A splash of colour in an otherwise dour townscape, this shared space is tended, not by council gardeners but by local people, as Oldham shapes a distinctive new bargain with local people for an era of austerity.
Caroline Lawson, who for 25 years has lived in the street overlooking the “secret garden”, as local children have dubbed it, says it would not have happened without the council’s decision to pay for the installation of alleygates, creating a vandal-free space behind the houses.
She and her neighbours then had a whip round to raise the money to pay for the hire of a skip and mini-digger to clear the land.
“You can’t leave everything to the council as far as keeping places tidy. You’ve got to take responsibility for your own little patch, really,” adds another member of the secret garden team, Dave Owens.
Such sentiments are music to the ears of Jim McMahon, Oldham’s Labour council leader.
The council previously enjoyed the sense that it was “big and important, because we ran the place and it was all ours”, Mr McMahon says. “The measure of success used to be ‘how big’s your budget and how many staff do you employ?’ ”

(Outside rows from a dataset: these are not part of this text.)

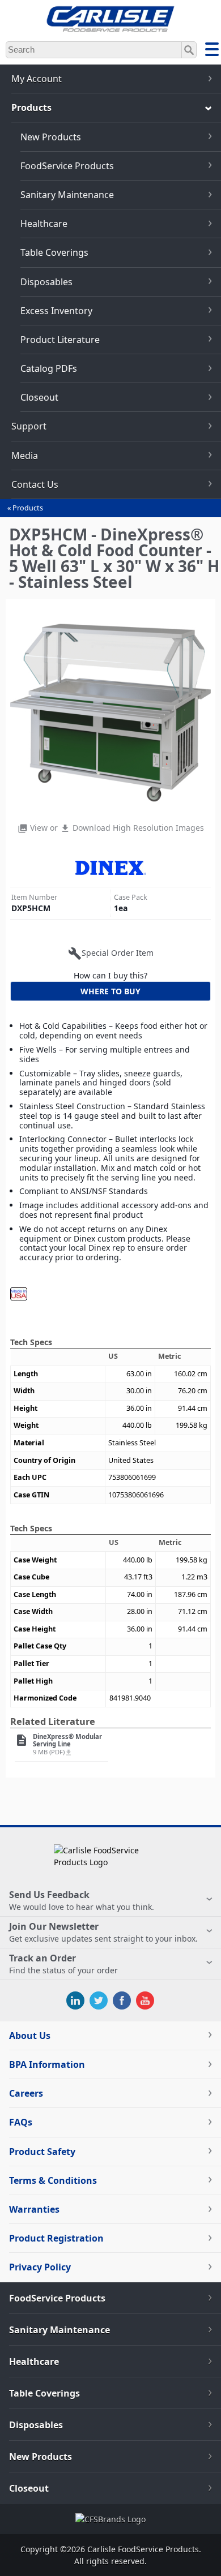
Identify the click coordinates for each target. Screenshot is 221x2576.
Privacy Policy (40, 2267)
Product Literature (60, 339)
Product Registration (56, 2238)
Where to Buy (110, 991)
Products (27, 508)
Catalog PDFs (48, 368)
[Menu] (212, 51)
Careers (26, 2093)
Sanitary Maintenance (67, 194)
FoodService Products (67, 166)
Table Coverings (54, 252)
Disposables (46, 282)
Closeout (39, 397)
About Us (29, 2035)
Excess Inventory (56, 310)
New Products (50, 137)
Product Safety (42, 2151)
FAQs (20, 2122)
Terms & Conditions (53, 2180)
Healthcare (43, 223)
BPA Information (47, 2064)
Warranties (34, 2209)
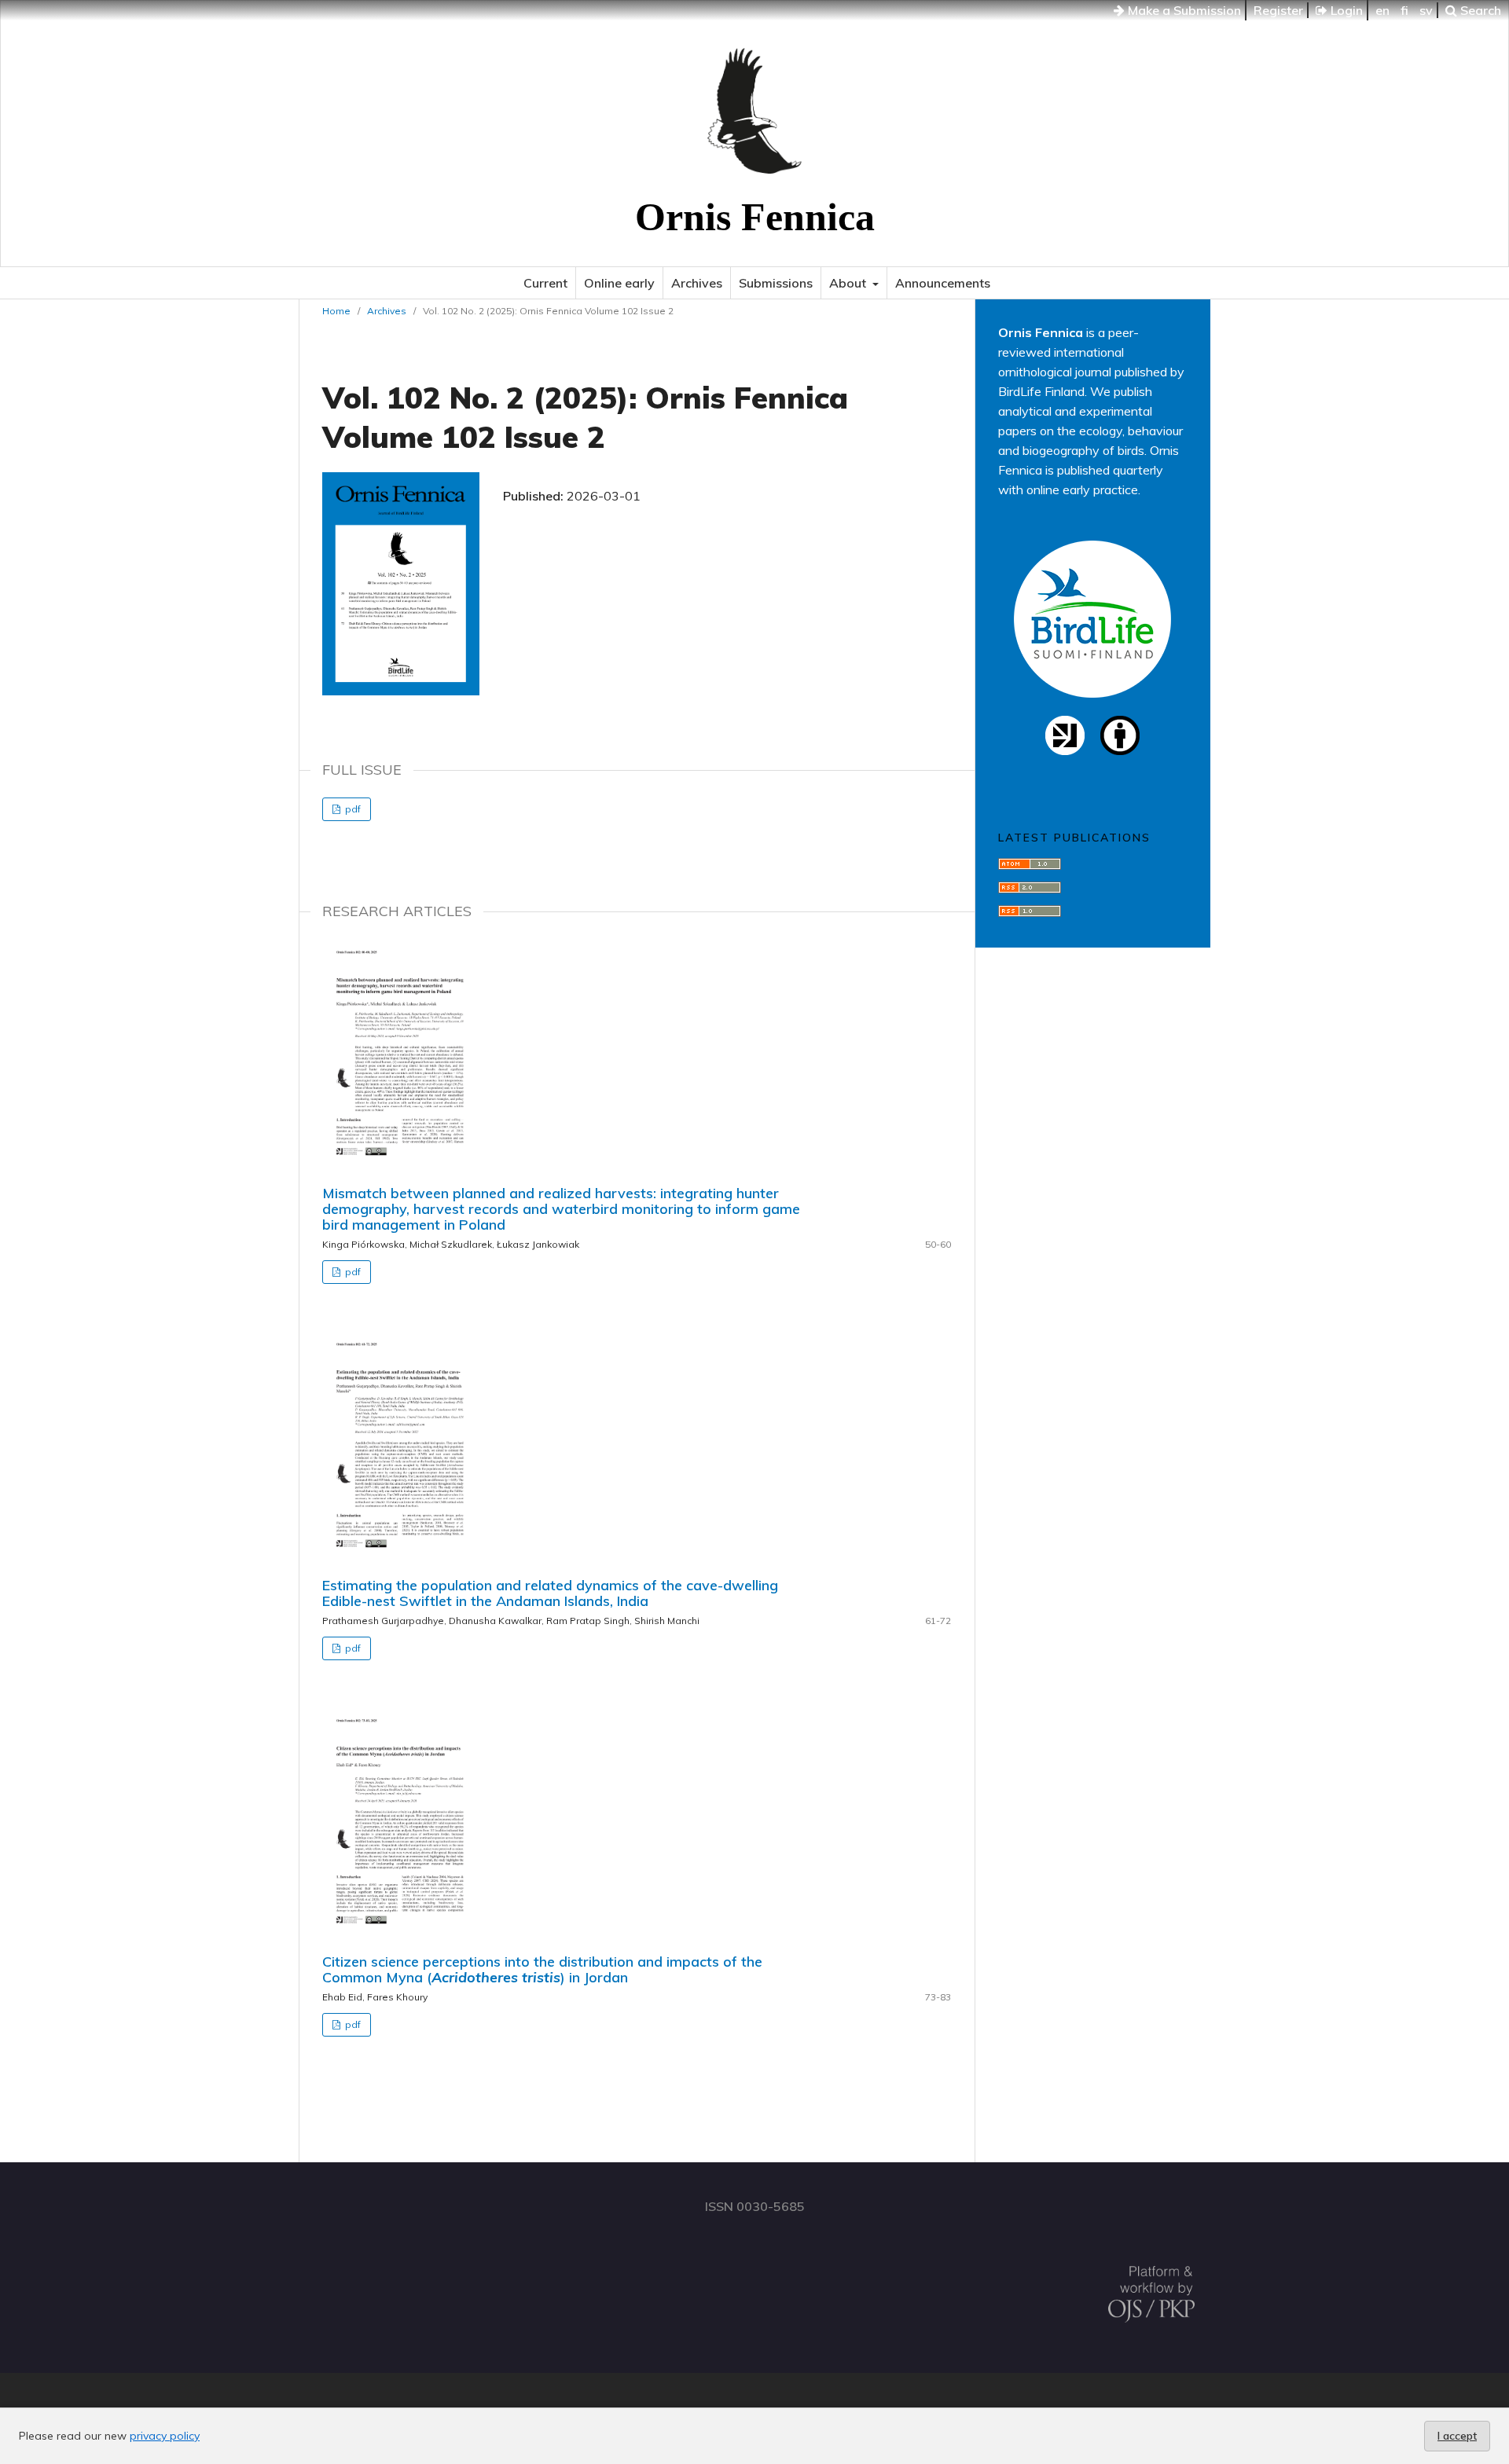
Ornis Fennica (755, 217)
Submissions (776, 283)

Now, he says, it is about “saying to the public, actually, ‘the place doesn’t belong to the council’ ”.
Oldham, which serves an area of high deprivation, has also developed a focus on intervening early to prevent higher costs down the line, after discovering that too little was being spent on intermediate services.
Some, at least, of this automatic escalation into high-cost services can be prevented, says Jill Beaumont, head of community services, who adds that the spur of budget cuts “enabled us to think outside the box and be much more creative and help us to break down some silos”.

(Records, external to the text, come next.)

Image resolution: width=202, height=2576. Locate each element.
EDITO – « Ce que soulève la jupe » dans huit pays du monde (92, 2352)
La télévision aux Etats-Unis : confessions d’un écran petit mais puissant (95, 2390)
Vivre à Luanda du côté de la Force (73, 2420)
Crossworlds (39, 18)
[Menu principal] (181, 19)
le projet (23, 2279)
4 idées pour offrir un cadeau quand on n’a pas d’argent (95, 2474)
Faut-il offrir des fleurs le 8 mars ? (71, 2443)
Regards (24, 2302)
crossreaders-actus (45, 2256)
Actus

Mr McMahon believes that local people have noticed few significant reductions, an assertion borne out by a recent council opinion survey that showed almost two-thirds were satisfied with the council’s performance — up from 22 per cent in 2008.
So far efficiency savings have done much of the work in coping with austerity. “We have reduced administration costs, back office costs . . . We’ve been talking now for a long time to the public about cuts and they haven’t been feeling them, so it’s been quite an abstract conversation . . . and the services that people receive have improved, satisfaction’s improved.”
While the council has implemented big cuts in the numbers employed to carry out refuse collection and street cleaning, roles have been merged and redefined, and terms and conditions changed to put staff on seven day rotas. “So people who used to be street cleaners will now also maintain elements of open space,” he explains.
The scope for such savings may now have reached its limit, he indicates. “I think what we are getting to is a point where the efficiencies have gone . . . and people will see the service being removed. I think that’s where we are now.”
He is, he says, “very clear with people in Oldham: today, if there is a community facility that you can see, whether it’s a park or a library or a leisure centre, your best assumption should be that it’s going to close. And if we can find a way of keeping it open, we’ve done well.”
This represents “a fundamental shift”, he acknowledges, but it is part of building a new relationship with local people.
“We’re saying, actually these things might close, but the deal will be you’ll have one really decent facility. And we’ll invest in it, we’ll make sure it’s the best use of public money.”